====== READING PASSAGE ======
Distinct Spatiotemporally Dynamic Wnt-Secreting Niches Regulate Proximal Airway Regeneration and Aging

Our understanding of dynamic interactions between airway basal stem cells (ABSCs) and their signaling niches in homeostasis, injury, and aging remains elusive. Using transgenic mice and pharmacologic studies, we found that Wnt/β-catenin within ABSCs was essential for proliferation post-injury in vivo. ABSC-derived Wnt ligand production was dispensable for epithelial proliferation. Instead, the PDGFRα+ lineage in the intercartilaginous zone (ICZ) niche transiently secreted Wnt ligand necessary for ABSC proliferation. Strikingly, ABSC-derived Wnt ligand later drove early progenitor differentiation to ciliated cells. We discovered additional changes in aging, as glandular-like epithelial invaginations (GLEIs) derived from ABSCs emerged exclusively in the ICZ of aged mice and contributed to airway homeostasis and repair. Further, ABSC Wnt ligand secretion was necessary for GLEI formation, and constitutive activation of β-catenin in young mice induced their formation in vivo. Collectively, these data underscore multiple spatiotemporally dynamic Wnt-secreting niches that regulate functionally distinct phases of airway regeneration and aging. [Display omitted] •Tracheal epithelial β-catenin tightly controls proliferation and differentiation•PDGFRα+ lineage comprises Wnt signaling niche necessary for epithelial proliferation•Airway basal stem cell-derived Wnts facilitate differentiation to ciliated cells•Age-related Wnt/β-catenin niche changes drive gland-like epithelial invaginations Aros et al. unveil multiple dynamic Wnt/β-catenin signaling niches that govern murine airway proliferation and differentiation. They further extend these findings in the setting of aging to elucidate how Wnt/β-catenin niche activity regulates profound structural changes in the proximal airway.
====== INFORMATION ======
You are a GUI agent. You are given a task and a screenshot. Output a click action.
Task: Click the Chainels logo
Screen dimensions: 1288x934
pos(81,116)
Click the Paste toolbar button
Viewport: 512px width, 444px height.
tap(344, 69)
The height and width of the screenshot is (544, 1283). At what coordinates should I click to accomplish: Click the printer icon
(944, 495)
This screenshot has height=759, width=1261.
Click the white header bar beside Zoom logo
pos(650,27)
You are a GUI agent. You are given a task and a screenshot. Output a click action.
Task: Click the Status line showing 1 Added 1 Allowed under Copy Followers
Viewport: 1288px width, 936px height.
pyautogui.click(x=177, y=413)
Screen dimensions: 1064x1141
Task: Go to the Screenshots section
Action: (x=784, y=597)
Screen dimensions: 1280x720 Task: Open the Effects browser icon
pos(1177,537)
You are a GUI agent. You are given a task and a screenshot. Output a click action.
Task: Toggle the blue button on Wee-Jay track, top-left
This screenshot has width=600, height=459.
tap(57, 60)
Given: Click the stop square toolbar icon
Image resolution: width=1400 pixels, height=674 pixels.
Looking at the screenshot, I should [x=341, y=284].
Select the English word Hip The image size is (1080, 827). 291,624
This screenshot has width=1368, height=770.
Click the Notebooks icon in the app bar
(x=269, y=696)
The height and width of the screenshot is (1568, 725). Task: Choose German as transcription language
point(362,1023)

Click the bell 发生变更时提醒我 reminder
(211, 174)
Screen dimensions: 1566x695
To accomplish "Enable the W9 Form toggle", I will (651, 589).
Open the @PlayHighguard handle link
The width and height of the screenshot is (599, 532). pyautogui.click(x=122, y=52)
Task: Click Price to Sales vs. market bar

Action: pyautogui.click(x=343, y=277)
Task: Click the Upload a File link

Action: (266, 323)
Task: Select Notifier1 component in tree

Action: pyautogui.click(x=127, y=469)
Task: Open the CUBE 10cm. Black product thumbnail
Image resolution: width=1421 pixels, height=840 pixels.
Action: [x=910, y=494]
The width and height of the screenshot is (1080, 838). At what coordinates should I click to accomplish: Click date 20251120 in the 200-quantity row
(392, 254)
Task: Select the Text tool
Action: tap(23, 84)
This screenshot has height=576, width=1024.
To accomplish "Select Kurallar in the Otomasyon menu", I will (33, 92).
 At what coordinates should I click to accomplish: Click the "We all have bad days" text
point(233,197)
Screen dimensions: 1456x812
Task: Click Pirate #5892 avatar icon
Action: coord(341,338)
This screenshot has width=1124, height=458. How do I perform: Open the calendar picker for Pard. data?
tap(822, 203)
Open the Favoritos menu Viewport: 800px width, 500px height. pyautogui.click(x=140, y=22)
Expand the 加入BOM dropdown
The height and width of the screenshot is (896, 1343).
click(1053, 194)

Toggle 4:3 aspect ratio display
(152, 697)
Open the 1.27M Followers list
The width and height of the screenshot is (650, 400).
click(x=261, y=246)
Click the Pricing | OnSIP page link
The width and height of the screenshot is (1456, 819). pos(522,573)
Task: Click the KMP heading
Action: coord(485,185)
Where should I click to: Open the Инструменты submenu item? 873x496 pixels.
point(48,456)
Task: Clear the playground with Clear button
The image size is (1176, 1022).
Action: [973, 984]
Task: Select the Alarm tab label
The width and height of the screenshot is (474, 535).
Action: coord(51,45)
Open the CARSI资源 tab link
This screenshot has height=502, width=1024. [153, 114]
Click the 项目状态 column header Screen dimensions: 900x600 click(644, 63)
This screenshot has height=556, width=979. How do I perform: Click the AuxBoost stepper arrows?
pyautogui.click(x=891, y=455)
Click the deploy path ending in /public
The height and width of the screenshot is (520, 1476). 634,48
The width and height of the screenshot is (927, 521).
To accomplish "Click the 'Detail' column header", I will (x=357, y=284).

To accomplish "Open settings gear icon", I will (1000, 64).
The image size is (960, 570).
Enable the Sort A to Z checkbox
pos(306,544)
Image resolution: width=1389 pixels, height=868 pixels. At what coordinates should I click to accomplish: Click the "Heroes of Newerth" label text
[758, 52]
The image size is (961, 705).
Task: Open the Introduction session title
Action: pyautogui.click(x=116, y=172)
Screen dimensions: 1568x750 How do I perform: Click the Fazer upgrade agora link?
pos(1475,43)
======
Summarize the airway regeneration abstract in two sentences. The records play no part in the task that follows.

In mice, Wnt/β-catenin signaling within airway basal stem cells was essential for proliferation after injury, but the Wnt ligand needed for that proliferation came transiently from the PDGFRα+ lineage in the intercartilaginous zone niche, while stem cell-derived Wnt ligand later drove early progenitor differentiation to ciliated cells. In aged mice, glandular-like epithelial invaginations derived from these stem cells emerged only in the intercartilaginous zone and contributed to airway homeostasis and repair; their formation required stem cell Wnt ligand secretion, and constitutive activation of β-catenin induced them in young mice.